Estaban pasando por Pelham Bay Park, y al parecer Giancarlo se dirigía a City Island.
—Estamos llegando a City Island —grabó Jacob después de encender su grabadora de voz una vez más—, seguiré reportando todos mis movimientos por aquí.
La apagó y la puso dentro de su guantera. Continuó siguiendo a Giancarlo hasta que se detuvo en una especie de casa cerca del muelle, parecía como si se tratase de una caseta. Jacob estacionó a la par del hermano D’angelo, la inspección tenía que ser rápida y se debía acercar lo más casual del mundo, no había que levantar sospechas.
Giancarlo bajó de su auto y sin mirar a ningún lado, denotando la confianza con la que iba, entró directamente a la casa al lado del muelle con el portafolio en su mano.
Jacob salió de su auto en cuanto la puerta se cerró detrás de Giancarlo. Se acercó a la ventanilla del auto de su víctima y utilizando unas ganzúas abrió la puerta, entró al auto y la volvió a cerrar, como si él fuese su propietario.
Comenzó a inspeccionar el asiento del copiloto, donde había un par de bolsas con comida dentro. Abrió la guantera y ahí fue donde encontró la sorpresa. Una bolsita con varias píldoras de color azul. Las miró detenidamente, sabía qué eran, ya había decomisado varias antes a drogadictos en las calles.
«¿El señor D’angelo consumiendo drogas?», se preguntó.
Dejó la bolsa de nuevo en su lugar y salió a toda prisa del auto, cerró la puerta con cuidado y entró con cautela al suyo, no sin antes percatarse de si alguien lo había visto.
Esperó dentro de su coche por varios minutos esperando a que Giancarlo saliera del lugar, cuando lo hizo, entró a su vehículo y antes de arrancarlo, se quedó recostado unos minutos. Desde el ángulo en el que estaba el agente Smith, pudo ver cómo abría la guantera para sacar las píldoras y meterse una a la boca.

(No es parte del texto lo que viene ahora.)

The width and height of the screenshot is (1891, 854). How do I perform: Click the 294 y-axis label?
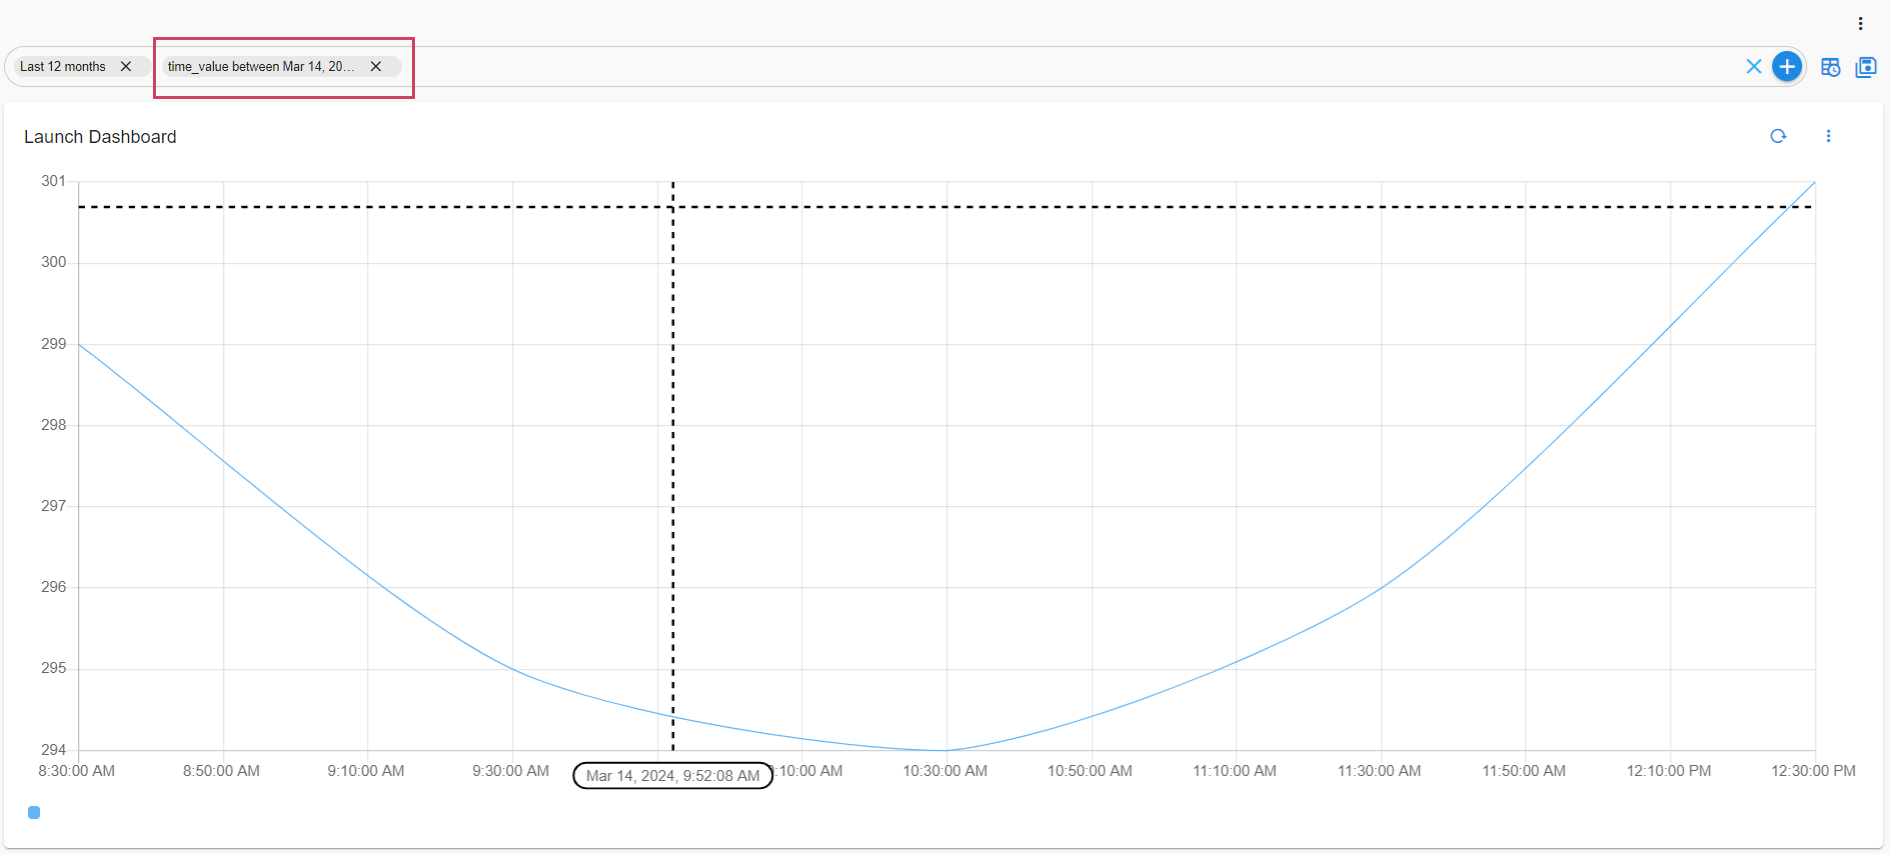(x=53, y=750)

«Entonces es el tipo de hombre que consume esas porquerías», meditó.
Cuando el hermano D’angelo partió al fin, Jacob se quedó unos minutos más. Salió de su auto y se encaminó al lugar al que había entrado Giancarlo. En cuanto se acercó a la puerta se percató de lo que era una agencia de cargueros. Entró y fue al mostrador, donde había una mujer muy joven con una sonrisa en el rostro.

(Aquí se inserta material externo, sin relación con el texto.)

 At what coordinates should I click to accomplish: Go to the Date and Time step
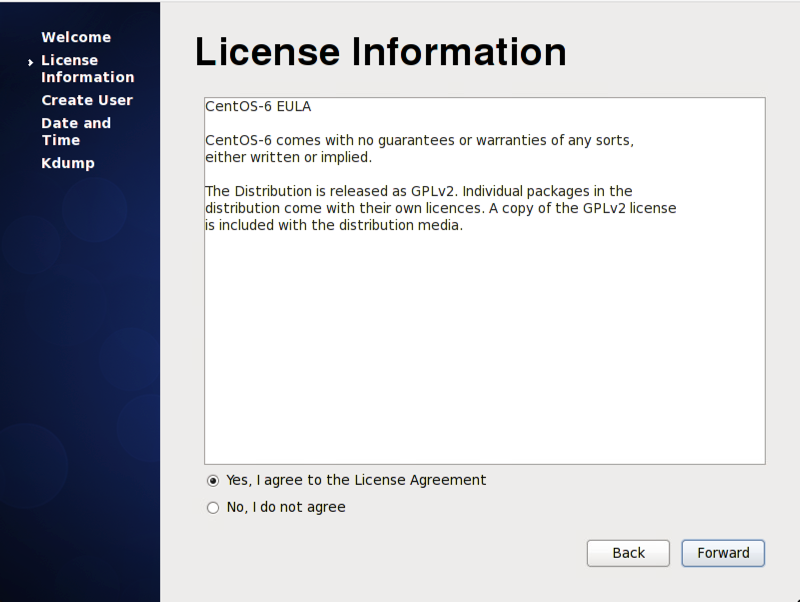(x=77, y=131)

—Buenas tardes, señor, ¿en qué le puedo ayudar? —le preguntó al verlo.
—Hola, buenas tardes. Disculpe, ¿hacia dónde pueden hacer transportes?
—A toda Europa, señor.
«Bingo», se dijo.
—Gracias, lo tomaré en cuenta.
—Para servirle, señor, que tenga una tarde excelente.
Jacob asintió y justo cuando estaba por salir, de la puerta contigua al escritorio de la mujer salió un tipo, un señor mayor con un bigote y cejas gruesas, con el portafolio de Giancarlo en la mano.
—Ya me voy a retirar, Imelda —dijo el tipo a la secretaria.
—Está bien, señor, cerraré en una hora —respondió poniéndose de pie.
—Perfecto, hasta mañana. Que tenga un buen día caballero —le dijo a Jacob cuando pasó junto a él y salió por la puerta.
—¿Era el dueño? —preguntó el agente a la secretaria.
—Sí —respondió con una gran sonrisa.
—Que honor —mintió, y después salió del lugar.
Afuera las nubes estaban empezando a cubrir el sol, parecía que iba a llover.
Subió a su coche y condujo hacia la comisaría. Al llegar, subió las escaleras hasta el segundo piso y entró a la oficina del jefe de policía.
—Disculpe, oficial Caro —dijo al entrar.
—Sí, Jacob, le escucho. —Salvador estaba escribiendo en unos documentos.
—La información que tenemos acerca de los psiconauticos está en los expedientes, ¿cierto? —preguntó.
—No hemos recabado nada acerca de ello.
—¿Nada? —se sorprendió.
—Sí, lo único que sabemos es que comenzaron a aparecer hace poco más de medio año.
«Poco antes de que los D’angelo compraran el casino», dedujo en su mente. No iba a soltarle ya nada de información a la policía.